ENTRIES –
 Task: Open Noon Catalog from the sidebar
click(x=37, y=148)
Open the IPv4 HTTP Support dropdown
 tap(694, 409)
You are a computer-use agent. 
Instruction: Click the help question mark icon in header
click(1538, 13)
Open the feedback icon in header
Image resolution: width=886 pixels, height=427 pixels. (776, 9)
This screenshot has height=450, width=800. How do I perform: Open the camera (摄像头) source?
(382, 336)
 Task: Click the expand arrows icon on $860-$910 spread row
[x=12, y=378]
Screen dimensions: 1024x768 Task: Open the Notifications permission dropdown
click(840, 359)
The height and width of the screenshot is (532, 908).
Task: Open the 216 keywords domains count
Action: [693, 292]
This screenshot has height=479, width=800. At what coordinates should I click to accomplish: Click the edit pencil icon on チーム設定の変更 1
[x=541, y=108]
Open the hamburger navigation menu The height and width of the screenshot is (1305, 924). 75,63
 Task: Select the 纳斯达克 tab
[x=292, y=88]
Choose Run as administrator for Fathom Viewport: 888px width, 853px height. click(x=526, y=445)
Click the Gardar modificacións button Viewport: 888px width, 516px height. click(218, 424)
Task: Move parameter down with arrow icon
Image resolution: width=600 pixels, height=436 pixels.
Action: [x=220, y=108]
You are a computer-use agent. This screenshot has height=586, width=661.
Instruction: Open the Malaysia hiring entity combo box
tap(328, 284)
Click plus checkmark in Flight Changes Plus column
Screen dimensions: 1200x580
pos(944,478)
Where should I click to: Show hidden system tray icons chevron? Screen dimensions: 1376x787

REQUIRED WORK –
Could you convert the entire listing above into a Markdown table with the columns Row and Text, giving each line its row number and leaving out blank lines?

EXERCISE OUTPUT –
| Row | Text |
|---|---|
| 1 |  Task: Open Noon Catalog from the sidebar |
| 2 | click(x=37, y=148) |
| 3 | Open the IPv4 HTTP Support dropdown |
| 4 |  tap(694, 409) |
| 5 | You are a computer-use agent.  |
| 6 | Instruction: Click the help question mark icon in header |
| 7 | click(1538, 13) |
| 8 | Open the feedback icon in header |
| 9 | Image resolution: width=886 pixels, height=427 pixels. (776, 9) |
| 10 | This screenshot has height=450, width=800. How do I perform: Open the camera (摄像头) source? |
| 11 | (382, 336) |
| 12 |  Task: Click the expand arrows icon on $860-$910 spread row |
| 13 | [x=12, y=378] |
| 14 | Screen dimensions: 1024x768 Task: Open the Notifications permission dropdown |
| 15 | click(840, 359) |
| 16 | The height and width of the screenshot is (532, 908). |
| 17 | Task: Open the 216 keywords domains count |
| 18 | Action: [693, 292] |
| 19 | This screenshot has height=479, width=800. At what coordinates should I click to accomplish: Click the edit pencil icon on チーム設定の変更 1 |
| 20 | [x=541, y=108] |
| 21 | Open the hamburger navigation menu The height and width of the screenshot is (1305, 924). 75,63 |
| 22 |  Task: Select the 纳斯达克 tab |
| 23 | [x=292, y=88] |
| 24 | Choose Run as administrator for Fathom Viewport: 888px width, 853px height. click(x=526, y=445) |
| 25 | Click the Gardar modificacións button Viewport: 888px width, 516px height. click(218, 424) |
| 26 | Task: Move parameter down with arrow icon |
| 27 | Image resolution: width=600 pixels, height=436 pixels. |
| 28 | Action: [x=220, y=108] |
| 29 | You are a computer-use agent. This screenshot has height=586, width=661. |
| 30 | Instruction: Open the Malaysia hiring entity combo box |
| 31 | tap(328, 284) |
| 32 | Click plus checkmark in Flight Changes Plus column |
| 33 | Screen dimensions: 1200x580 |
| 34 | pos(944,478) |
| 35 | Where should I click to: Show hidden system tray icons chevron? Screen dimensions: 1376x787 |